Identity Consultant

About Kocho

We believe specialist UK firms deserve the same level of service they would give their own clients. We know that clients want expertise, a service they can rely on and intimate support from a named individual who knows their business.

Our relentless commitment to finding the best solution, our sense of pride in helping our clients achieve their goals and our thirst for understanding how technology improves business are what make us successful.

With us it’s Personal!

Job Purpose

The Identity Consultant is a delivery-focused role responsible for designing, building, and integrating Microsoft Entra-based identity solutions, with a primary focus on Entra Identity Governance (IGA) and modern API-driven provisioning. You will work directly with clients to implement lifecycle automation, governance controls, and system integrations that support secure and scalable identity management across hybrid and cloud environments.

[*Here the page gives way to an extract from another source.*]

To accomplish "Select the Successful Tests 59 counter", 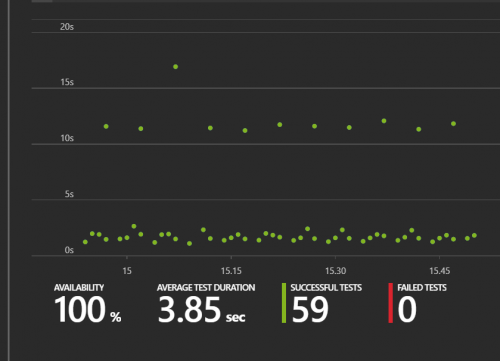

This hands-on role requires strong technical implementation experience with Microsoft Entra Identity Governance, Logic Apps, and Graph API/SCIM-based provisioning, as well as the ability to translate requirements into working, automated solutions. You will collaborate with clients and internal teams to deliver high-impact identity projects that reduce risk and improve operational efficiency.

Key Responsibilities

Microsoft Entra IGA Delivery

• Lead the deployment and configuration of Microsoft Entra Identity Governance components:
  • Entra ID Provisioning API – configure solutions to align with Joiner-Mover-Leaver (JML) requirements.
  • Lifecycle Workflows – automate user onboarding, offboarding, and change processes.
  • Entitlement Management – manage access packages, access policies, and group memberships.
  • Access Reviews – define and schedule reviews across groups, applications, and privileged roles.
  • Privileged Identity Management (PIM) – configure role activation policies and just-in-time access.
• Map and model access policies that support business roles and audit requirements.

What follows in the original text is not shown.